“Estes revolucionários da Tradição devem a sua gloriosa impopularidade a serem na realidade tão modernistas como anti-políticos, anti-parlamentares e sindicalistas. A eles me prendem afinidades de espírito porque em muitos pontos da batalha nos viemos a encontrar como irmãos de armas. Mas, não tendo a honra de lhe pertencer oficialmente [refere-se ao Integralismo Lusitano] – habituado como estou a manter uma independência que me é indispensável -, posso dizer que este tem sido o mais consciente dos núcleos de pensamento contemporâneo. Reagindo com mística bravura, por mercê de uma crença estabelecida em bases orgânicas, contra a mentira caduca e já arruinada da actual sociedade política e económica, os integralistas são os portugueses que sabem o que querem. E o seu esforço, mesmo quando outros resultados não desse, sempre seria este: ficar como um documento de honra e de coragem.”

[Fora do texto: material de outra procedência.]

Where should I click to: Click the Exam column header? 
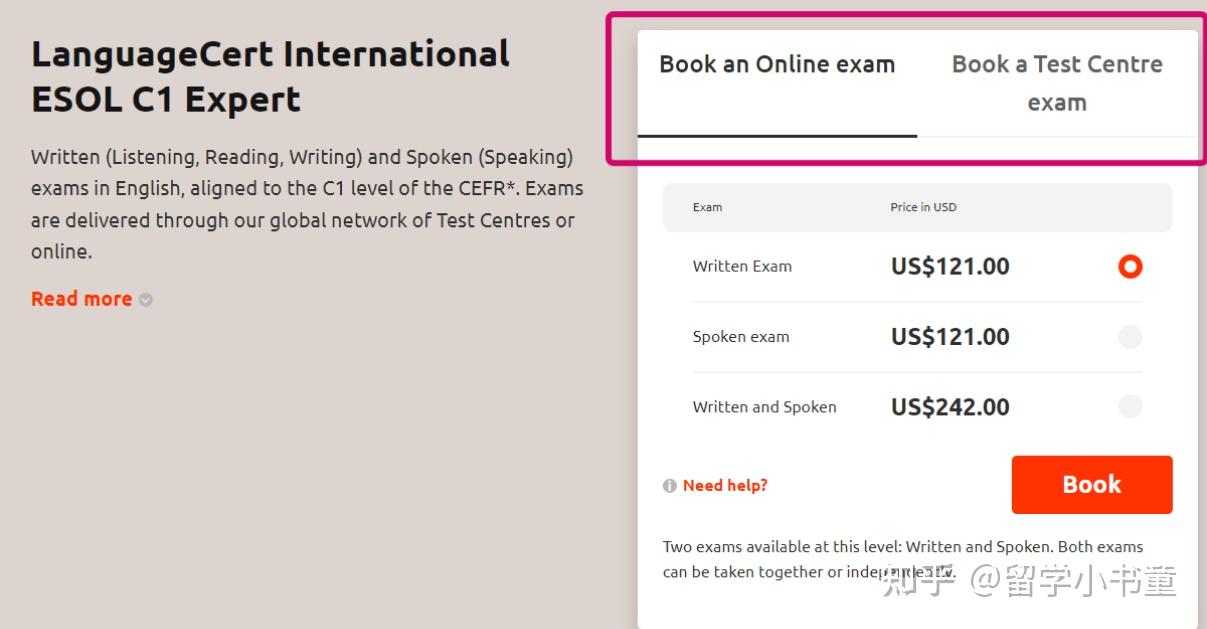[x=707, y=208]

(Afonso Lopes Vieira, Em Demanda do Graal, Lisboa, 1922, p. 298).
(Afonso Lopes Vieira, Em Demanda do Graal, Lisboa, 1922, p. 298).
Éclogas de Agora
Afonso Lopes Vieira
Éclogas de Agora (2ª) de Afonso Lopes Vieira (1º ed., Set-Out., Edição de Autor, 1935) que foram "retiradas da distribuição" pouco depois de publicadas. Entre parêntesis rectos seguem algumas anotações necessárias a uma melhor clarificação do seu conteúdo histórico.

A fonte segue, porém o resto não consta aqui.